FIG. 3 is a schematic cross-sectional view of a dual chamber module according to another embodiment of the invention. Instead of the valves 16, 26 of Figure 2, the first cleaning gas lines 15, 25 may share the valve 56 to close both lines 15, 25 simultaneously. Valve 56 may also prevent cross-talk between reaction chambers 12, 22 by closing when process gases are being supplied to the substrate.
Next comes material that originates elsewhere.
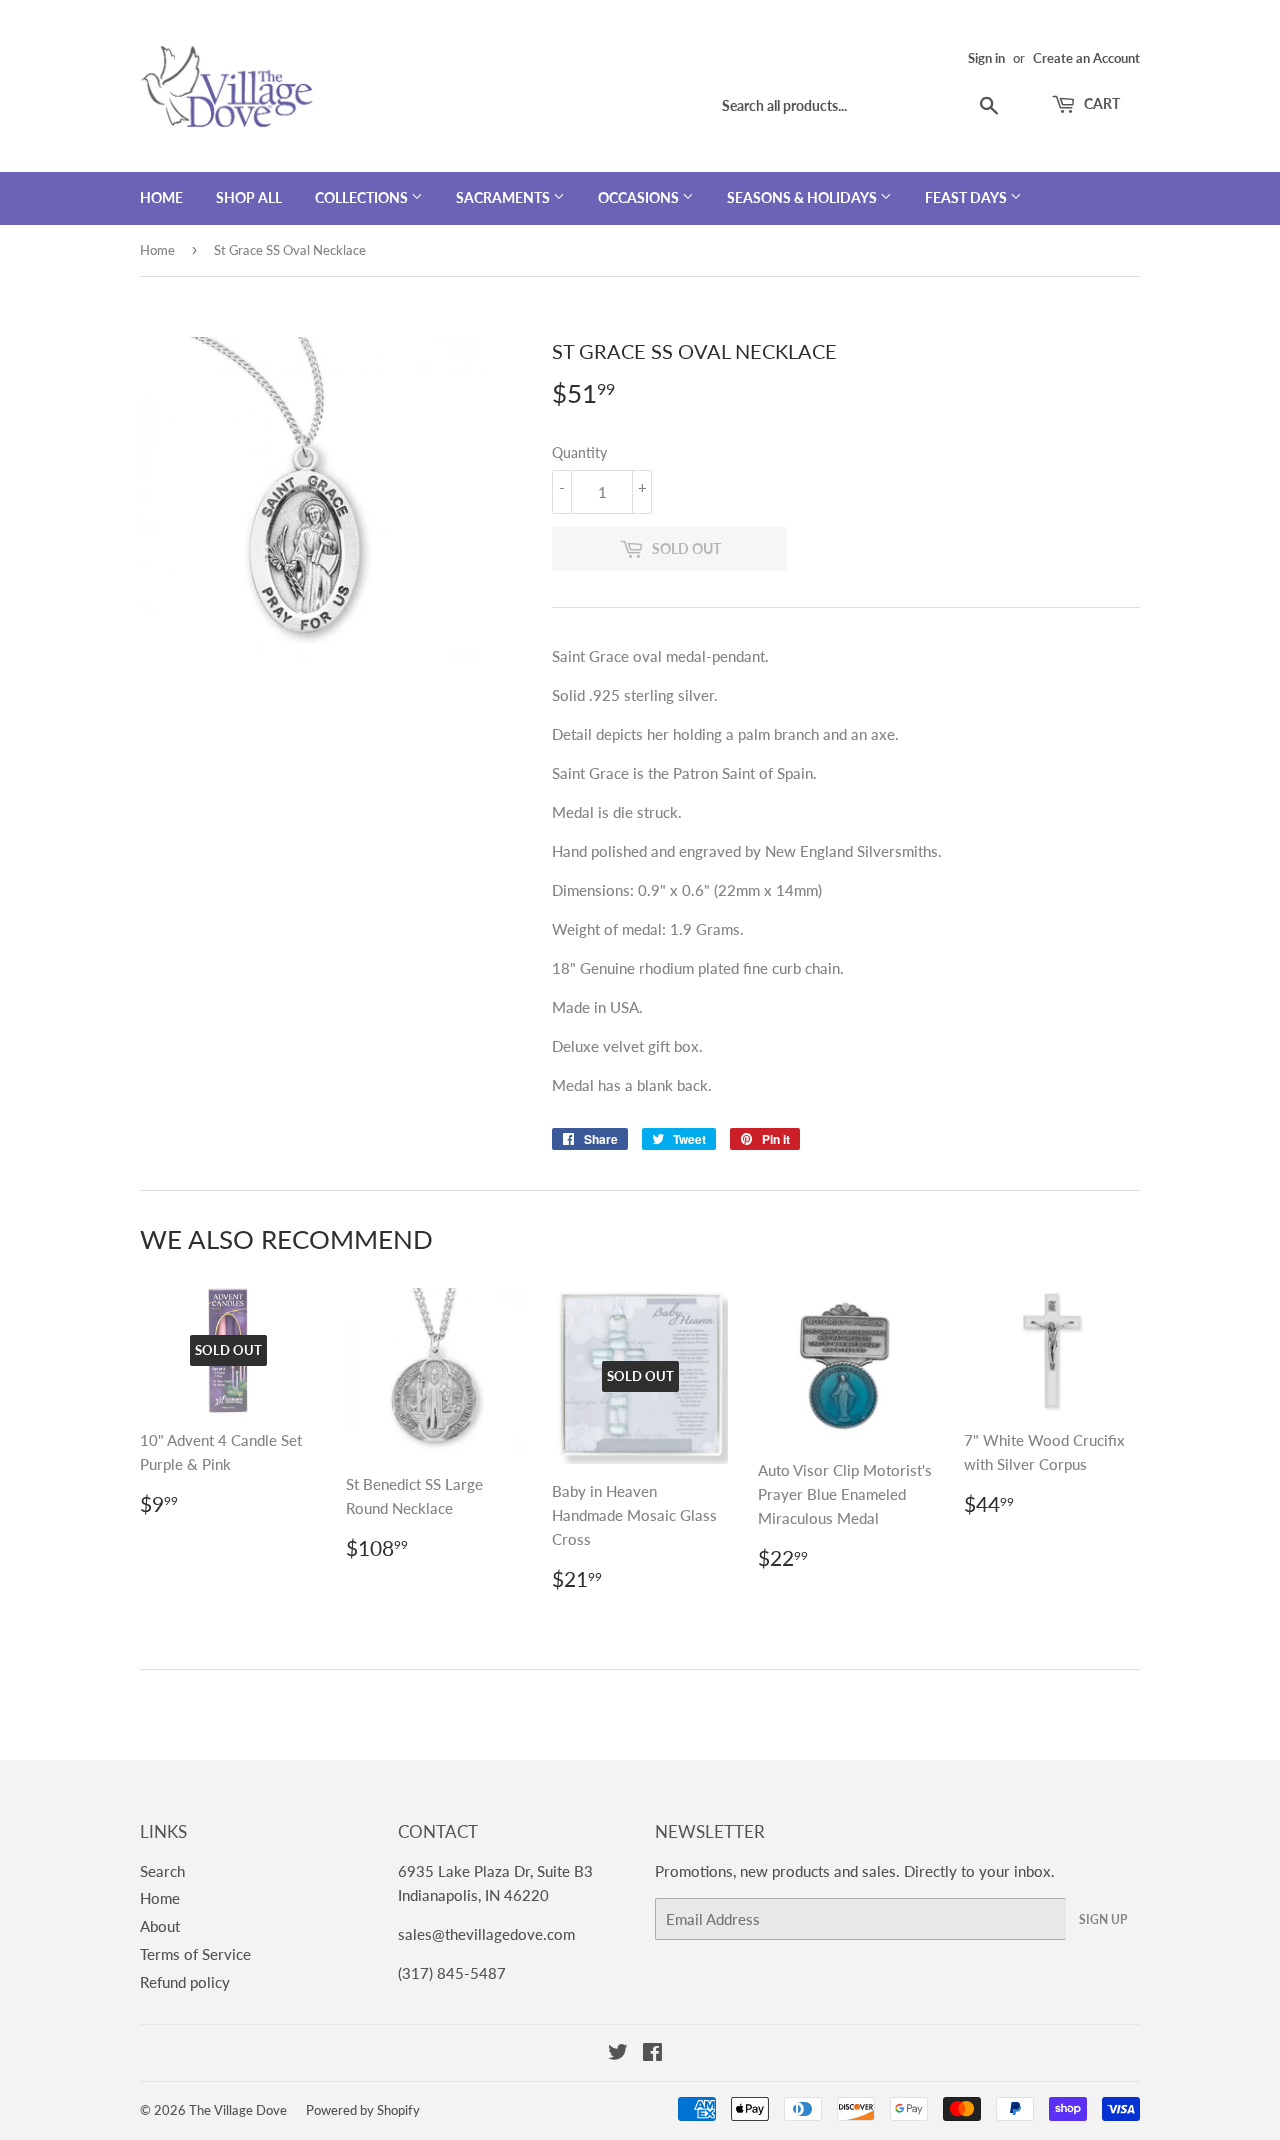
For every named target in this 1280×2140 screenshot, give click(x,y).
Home (161, 197)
The exemplary embodiments of the disclosure set forth above do not limit the scope of the invention, as these embodiments are merely examples of embodiments of the invention. Any equivalent embodiments are intended to be within the scope of this invention. Indeed, various modifications of the disclosure in addition to those shown and described herein, such as alternative useful combinations of the elements described, may become apparent to those skilled in the art from the description. There is Such modifications and embodiments are also intended to fall within the scope of the appended claims.

Claims (14)

a plurality of reaction chambers;
a shared remote plasma unit;
a plurality of first cleaning gas lines configured to fluidly couple the shared remote plasma unit to the reaction chamber;
a cleaning gas source for providing a cleaning gas to the shared remote plasma unit;
A substrate processing apparatus, wherein each of the plurality of first cleaning gas lines includes a valve and is connected to a sidewall of the reaction chamber. The substrate processing apparatus of claim 1, wherein the cleaning gas comprises _at least one of Ar, _O2 , _NF3 , _C2F6 , or _SF6 . 2. The substrate processing apparatus of claim 1, further comprising a susceptor arranged to support a substrate and positioned within the reaction chamber. 4. The substrate processing apparatus of claim 3, further comprising a shower plate arranged to face the susceptor. The substrate processing apparatus according to claim 4, wherein the shower plate is provided with a plurality of holes for supplying the cleaning gas. 6. The substrate of claim 5, further comprising a plurality of second cleaning gas lines, each of said plurality of second cleaning gas lines disposed between said shared remote plasma unit and said shower plate. material handling equipment. 7. The substrate processing apparatus according to claim 6, wherein each of said plurality of second cleaning gas lines is provided with a process gas line for supplying process gas to said reaction chamber through said shower plate. 8. The substrate processing apparatus of claim 7, wherein each valve is configured to be closed while the process gas is supplied to the reaction chamber. a plurality of reaction chambers;
a shared remote plasma unit;
a plurality of first cleaning gas lines configured to fluidly couple the shared remote plasma unit to the reaction chamber;
a cleaning gas source for providing a cleaning gas to the shared remote plasma unit;
The substrate processing apparatus, wherein the plurality of first cleaning gas lines share a valve, each of the plurality of first cleaning gas lines being connected to a sidewall of the reaction chamber. 10. The substrate processing apparatus of claim 9, further comprising a susceptor positioned within the reaction chamber and arranged to support a substrate. 11. The substrate processing apparatus of claim 10, further comprising a shower plate arranged to face the susceptor. 12. The substrate of Claim 11, further comprising a plurality of second cleaning gas lines, each of said plurality of second cleaning gas lines disposed between said shared remote plasma unit and said shower plate. material handling equipment. 13. The substrate processing apparatus according to claim 12, wherein each of said plurality of second cleaning gas lines is provided with a process gas line for supplying process gas to said reaction chamber through said shower plate. 14. The substrate processing apparatus of claim 13, wherein the valve is configured to be closed while the process gas is supplied to the reaction chamber.